Réputé comme étant un moyen de se loger à moindre frais, la colocation est en train de voir son marché se tendre sous le poids d'une offre en diminution et d'une demande solide. Selon les données du site spécialisé Appartager.com, collectées dans 7 des plus grandes villes françaises ( Paris, Marseille, Lyon, Toulouse, Nantes, Rennes, Montpellier), l'offre globale a en effet baissé de 16% en 2013 par rapport à 2012, alors que la demande est restée stable.
La faute à un marché de l'immobilier qui tourne au ralenti en cette année 2013, mais aussi à l'absence de cadre juridique dédié à la colocation. Il n'existe par exemple pas de contrat de colocation. On parle plutôt de bail avec plusieurs locataires ou cotitulaires et dans lequel ils s'engagent solidairement vis-à-vis du bailleur pour le paiement du loyer et du mobilier dégradé. En fait, "il n'y a pas de produits spécifiques de garanties ou d'assurances dédiés à la colocation", explique Antonia Piersanti, responsable France d'Appartager.com. Résultat,  les propriétaires sont confrontés à davantage d'obstacles s'ils veulent louer en colocation, ce qui peut les décourager.

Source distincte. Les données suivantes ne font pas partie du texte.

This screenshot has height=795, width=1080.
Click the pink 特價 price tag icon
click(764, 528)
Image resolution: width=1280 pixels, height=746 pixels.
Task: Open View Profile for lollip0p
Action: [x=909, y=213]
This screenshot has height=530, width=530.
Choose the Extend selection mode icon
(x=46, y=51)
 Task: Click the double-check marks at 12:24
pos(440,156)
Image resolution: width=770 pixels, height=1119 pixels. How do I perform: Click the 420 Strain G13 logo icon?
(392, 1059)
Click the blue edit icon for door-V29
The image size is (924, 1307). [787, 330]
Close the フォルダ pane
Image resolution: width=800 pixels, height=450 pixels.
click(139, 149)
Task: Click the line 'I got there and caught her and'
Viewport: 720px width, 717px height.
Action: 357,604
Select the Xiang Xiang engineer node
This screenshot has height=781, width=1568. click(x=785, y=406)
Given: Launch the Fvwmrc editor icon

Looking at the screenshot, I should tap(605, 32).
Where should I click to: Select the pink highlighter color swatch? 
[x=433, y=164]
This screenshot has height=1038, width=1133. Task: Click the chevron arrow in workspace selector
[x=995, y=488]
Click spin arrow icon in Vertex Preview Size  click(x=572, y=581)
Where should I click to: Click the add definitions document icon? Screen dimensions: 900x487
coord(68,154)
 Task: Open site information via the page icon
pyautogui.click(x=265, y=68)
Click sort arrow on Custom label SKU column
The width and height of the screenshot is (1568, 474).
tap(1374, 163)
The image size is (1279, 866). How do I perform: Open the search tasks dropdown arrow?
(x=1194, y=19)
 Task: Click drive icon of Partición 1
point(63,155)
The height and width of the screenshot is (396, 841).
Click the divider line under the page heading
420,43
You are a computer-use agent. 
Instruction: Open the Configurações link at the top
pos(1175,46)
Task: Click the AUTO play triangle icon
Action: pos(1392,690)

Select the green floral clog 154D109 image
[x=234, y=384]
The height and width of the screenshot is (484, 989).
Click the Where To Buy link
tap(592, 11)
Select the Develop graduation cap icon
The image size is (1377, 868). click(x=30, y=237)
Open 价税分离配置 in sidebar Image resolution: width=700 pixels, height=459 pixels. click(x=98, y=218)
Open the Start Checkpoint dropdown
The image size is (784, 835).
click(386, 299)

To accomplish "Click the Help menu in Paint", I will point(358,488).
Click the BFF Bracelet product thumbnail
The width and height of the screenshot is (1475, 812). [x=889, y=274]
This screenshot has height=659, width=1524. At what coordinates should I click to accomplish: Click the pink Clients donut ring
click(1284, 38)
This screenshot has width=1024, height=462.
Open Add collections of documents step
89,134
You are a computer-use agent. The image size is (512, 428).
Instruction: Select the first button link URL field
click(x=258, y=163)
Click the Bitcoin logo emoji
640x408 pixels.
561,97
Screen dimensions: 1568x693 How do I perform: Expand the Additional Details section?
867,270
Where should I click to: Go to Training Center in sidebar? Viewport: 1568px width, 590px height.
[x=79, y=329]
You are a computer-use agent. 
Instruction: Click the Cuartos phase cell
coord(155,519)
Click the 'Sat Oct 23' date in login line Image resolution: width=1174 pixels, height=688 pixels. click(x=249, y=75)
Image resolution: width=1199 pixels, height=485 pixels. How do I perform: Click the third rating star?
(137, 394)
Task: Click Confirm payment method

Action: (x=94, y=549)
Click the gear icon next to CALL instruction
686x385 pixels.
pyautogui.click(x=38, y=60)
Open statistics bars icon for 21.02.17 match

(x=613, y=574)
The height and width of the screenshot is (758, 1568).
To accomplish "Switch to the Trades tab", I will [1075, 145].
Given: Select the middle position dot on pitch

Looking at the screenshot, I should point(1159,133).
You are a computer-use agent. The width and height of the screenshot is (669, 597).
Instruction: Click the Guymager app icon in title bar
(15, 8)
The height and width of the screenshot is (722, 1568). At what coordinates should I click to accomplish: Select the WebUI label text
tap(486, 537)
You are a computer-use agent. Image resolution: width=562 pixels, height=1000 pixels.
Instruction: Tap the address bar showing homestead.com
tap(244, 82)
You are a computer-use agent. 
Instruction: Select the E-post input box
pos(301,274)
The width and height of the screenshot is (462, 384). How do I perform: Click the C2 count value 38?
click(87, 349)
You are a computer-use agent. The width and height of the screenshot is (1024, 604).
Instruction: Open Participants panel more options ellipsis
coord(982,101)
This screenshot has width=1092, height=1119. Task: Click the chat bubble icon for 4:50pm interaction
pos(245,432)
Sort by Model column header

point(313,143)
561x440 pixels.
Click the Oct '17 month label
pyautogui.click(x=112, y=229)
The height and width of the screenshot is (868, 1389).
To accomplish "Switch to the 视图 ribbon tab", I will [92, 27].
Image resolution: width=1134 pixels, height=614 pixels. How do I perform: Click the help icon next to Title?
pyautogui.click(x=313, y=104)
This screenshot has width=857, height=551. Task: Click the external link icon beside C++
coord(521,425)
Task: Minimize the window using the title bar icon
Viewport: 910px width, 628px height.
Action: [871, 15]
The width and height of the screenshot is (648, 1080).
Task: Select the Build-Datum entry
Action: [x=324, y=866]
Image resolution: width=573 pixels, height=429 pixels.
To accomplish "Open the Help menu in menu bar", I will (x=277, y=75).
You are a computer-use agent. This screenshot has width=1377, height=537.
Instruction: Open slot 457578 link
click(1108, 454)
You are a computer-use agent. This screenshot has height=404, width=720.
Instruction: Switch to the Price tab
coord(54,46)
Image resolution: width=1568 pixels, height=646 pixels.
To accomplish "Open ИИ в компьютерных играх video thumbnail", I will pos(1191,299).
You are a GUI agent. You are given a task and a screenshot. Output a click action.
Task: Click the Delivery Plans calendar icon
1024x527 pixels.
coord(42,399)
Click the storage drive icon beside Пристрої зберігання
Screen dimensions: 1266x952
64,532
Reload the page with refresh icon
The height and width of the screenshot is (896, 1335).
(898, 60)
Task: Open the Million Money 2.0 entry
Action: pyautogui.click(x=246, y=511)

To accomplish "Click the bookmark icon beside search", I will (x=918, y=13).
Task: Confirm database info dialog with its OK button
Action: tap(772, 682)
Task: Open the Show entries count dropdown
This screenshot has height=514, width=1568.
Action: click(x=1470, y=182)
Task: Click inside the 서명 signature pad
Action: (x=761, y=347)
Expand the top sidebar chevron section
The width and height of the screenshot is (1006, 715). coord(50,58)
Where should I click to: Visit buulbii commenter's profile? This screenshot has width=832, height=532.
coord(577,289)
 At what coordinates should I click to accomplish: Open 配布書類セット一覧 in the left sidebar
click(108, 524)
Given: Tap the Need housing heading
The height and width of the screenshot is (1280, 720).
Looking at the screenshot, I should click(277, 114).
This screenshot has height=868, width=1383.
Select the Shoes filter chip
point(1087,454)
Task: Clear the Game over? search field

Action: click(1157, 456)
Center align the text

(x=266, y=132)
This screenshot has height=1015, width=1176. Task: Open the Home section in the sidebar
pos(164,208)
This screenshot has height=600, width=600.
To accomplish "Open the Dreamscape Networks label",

Un resserrement entre demandeurs étudiants et jeunes actifs

Pour ne rien arranger, la demande de colocations devrait rester soutenue dans les prochaines années. L'étude d'Appartager.com note notamment qu'à Paris, les étudiants, principaux occupants des collocations (48% des demandeurs en juin à Paris), voient d'autres types de profils les concurrencer. "On constate un resserrement du rapport entre demandeurs étudiants et jeunes actifs en comparaison des autres villes universitaires", indique le site Appartgaer.com.
Pour les jeunes actifs aux revenus modestes notamment, le prix du logement devient en effet inaccessible dans les zones tendues. La colocation devient pour eux le moyen idoine pour se loger à prix plus abordables et dans des conditions décentes.
Par exemple, le loyer moyen proposé à Paris par l'ensemble des offres de colocations du site Appartager.com s'élève à 540 euros par mois en 2013, contre 500 en 2012. A titre de comparaison, en fin d'année dernière, l'Agence départementale d'information pour le logement de Paris (Adil 75) a réalisé une enquête sur le logement des jeunes locataires qui a évalué le montant moyen du loyer acquitté par les locataires enquêtés à...742 euros!
Malheureusement, tout laisse à penser que l'écart de loyer entre la colocation et le reste du marché va rétrécir au regard de la structure de l'offre et la demande.

La loi Duflot permettra à davantage de monde d'accéder à la colocation

D'autres profils arrivent d'ailleurs en masse vers la colocation comme "les séniors, les actifs de plus de 35 ans, les salariés en mobilité ou les personnes divorcées qui ont peur de se retrouver isolées", constate Antonia Piersanti. Ce sont cependant les mères seules qui, après les jeunes actifs, sont les plus représentées en colocation, estime la responsable France d'Appartager.com.
La demande pourrait même croître une fois la nouvelle loi Duflot adoptée au Parlement. Les nouveaux dispositifs qui y sont intégrés font notamment évoluer "la clause de solidarité garantissant jusqu'alors les bailleurs contre les impayés", indique Antonia Piersanti. En effet dans le projet de loi, le ministère du logement indique que "pour favoriser la colocation, la clause de solidarité en cas de colocation sera limitée : le colocataire sortant sera ainsi libéré de cette clause s'il est remplacé, avec l'accord de son bailleur par un autre colocataire". La réaction des propriétaires à cette nouvelle mesure sera également à observer de près.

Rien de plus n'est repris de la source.